***** Records supplied
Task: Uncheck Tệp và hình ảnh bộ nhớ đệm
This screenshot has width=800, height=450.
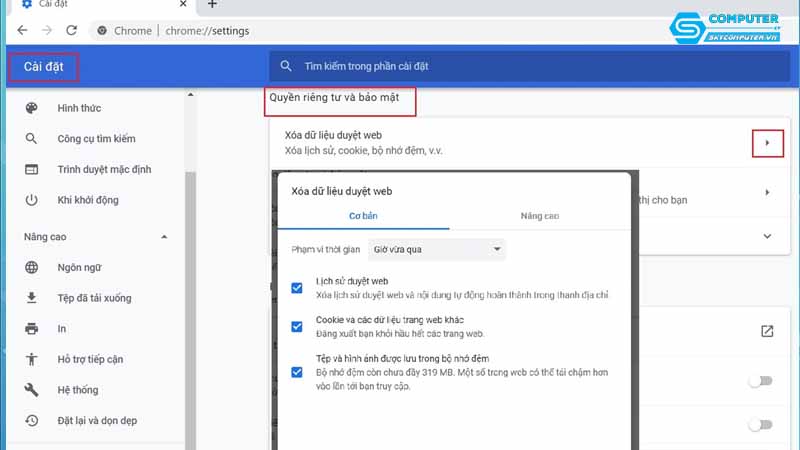Action: coord(297,372)
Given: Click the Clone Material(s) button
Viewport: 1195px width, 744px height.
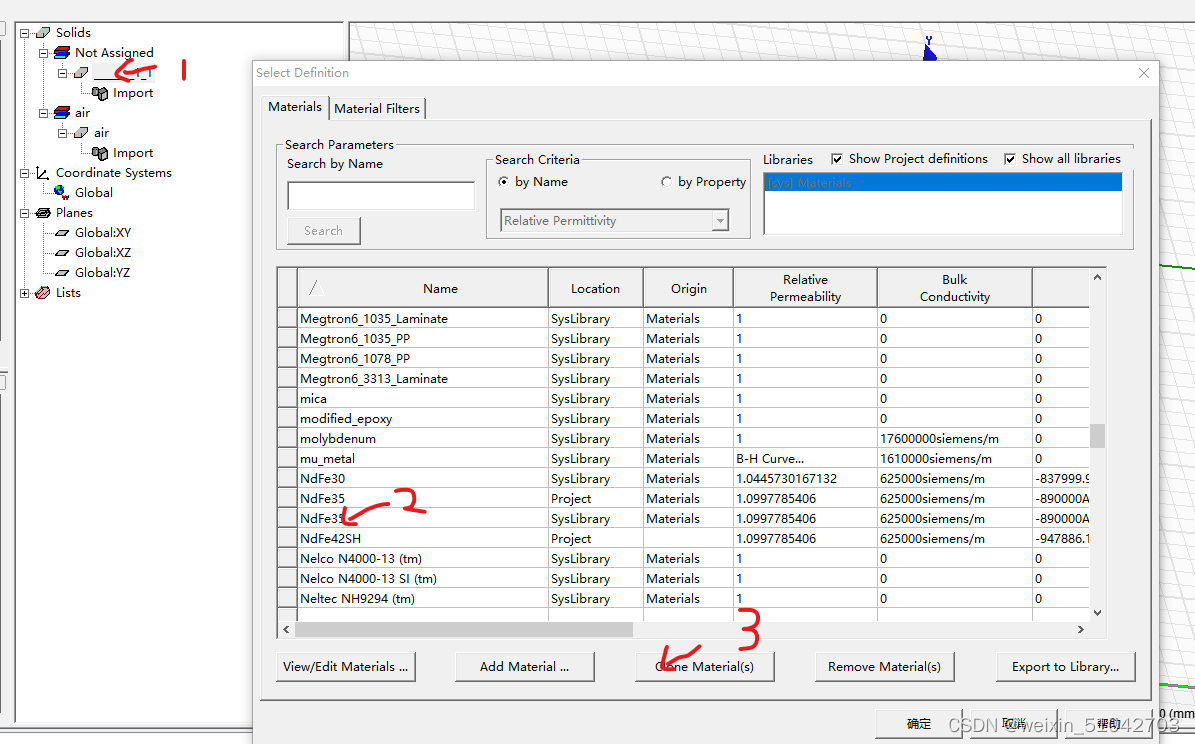Looking at the screenshot, I should pos(704,666).
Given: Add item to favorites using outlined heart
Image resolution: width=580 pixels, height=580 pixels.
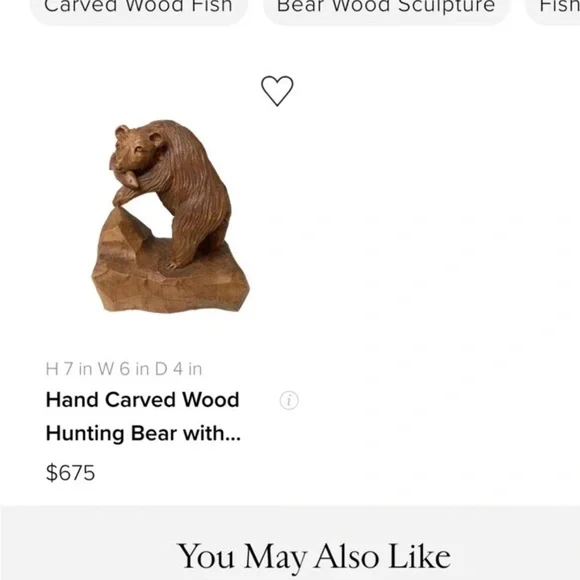Looking at the screenshot, I should coord(277,91).
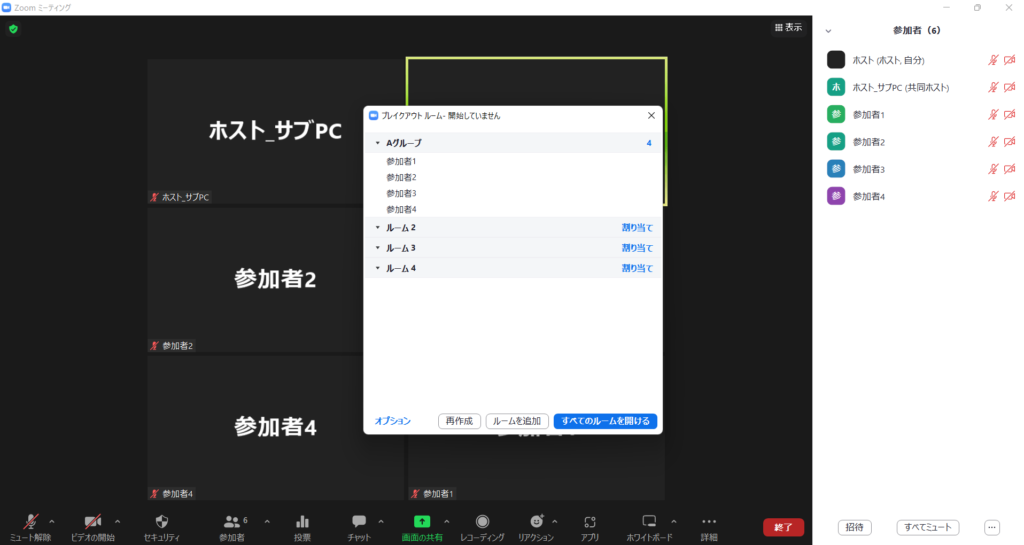The image size is (1024, 545).
Task: Click the オプション link in dialog
Action: (x=392, y=421)
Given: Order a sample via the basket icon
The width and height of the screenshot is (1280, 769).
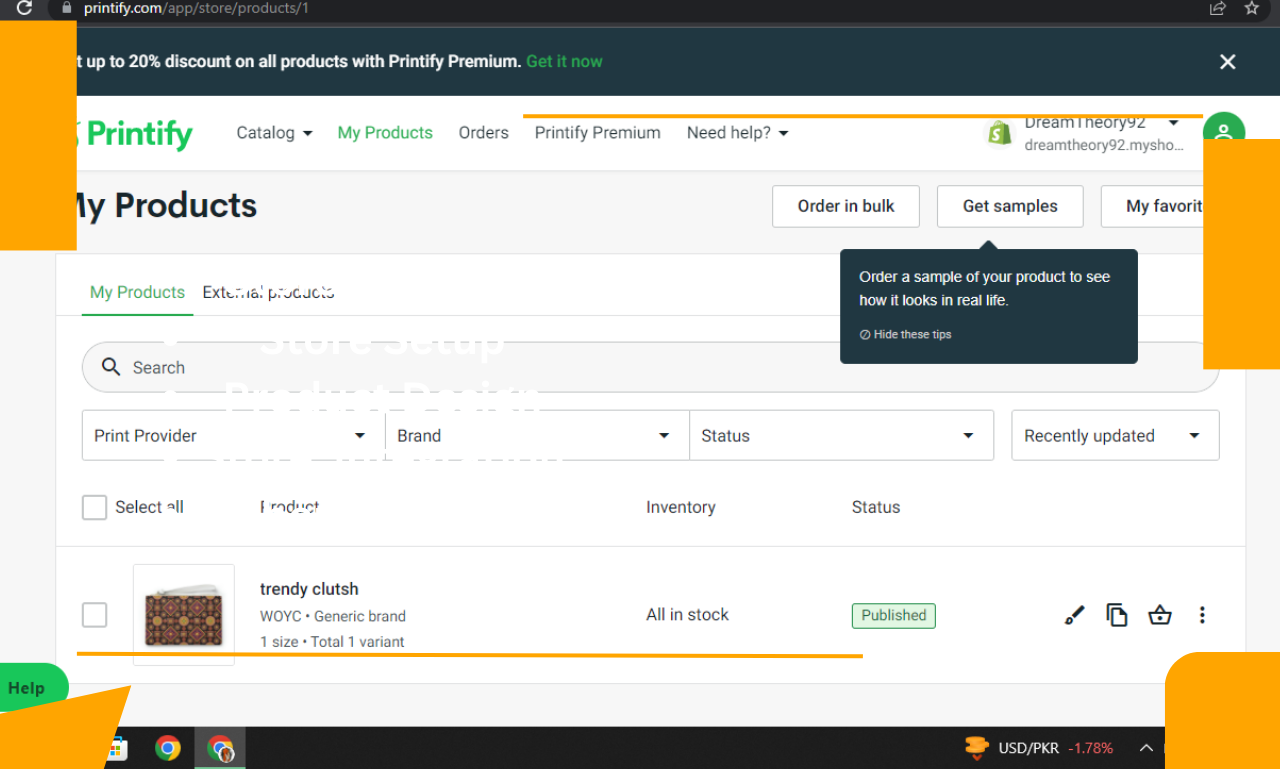Looking at the screenshot, I should 1160,615.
**********
Work instructions → Exact text is required for the lines from the one with "Given: Click the Clone Material(s) button" through the last line of the entries, both included. Omit pictures.

Task answer →
Given: Click the Clone Material(s) button
Viewport: 1195px width, 744px height.
Looking at the screenshot, I should pos(704,666).
Given: Add item to favorites using outlined heart
Image resolution: width=580 pixels, height=580 pixels.
Looking at the screenshot, I should coord(277,91).
The image size is (1024, 545).
Task: Click the オプション link in dialog
Action: (x=392, y=421)
Given: Order a sample via the basket icon
The width and height of the screenshot is (1280, 769).
Looking at the screenshot, I should 1160,615.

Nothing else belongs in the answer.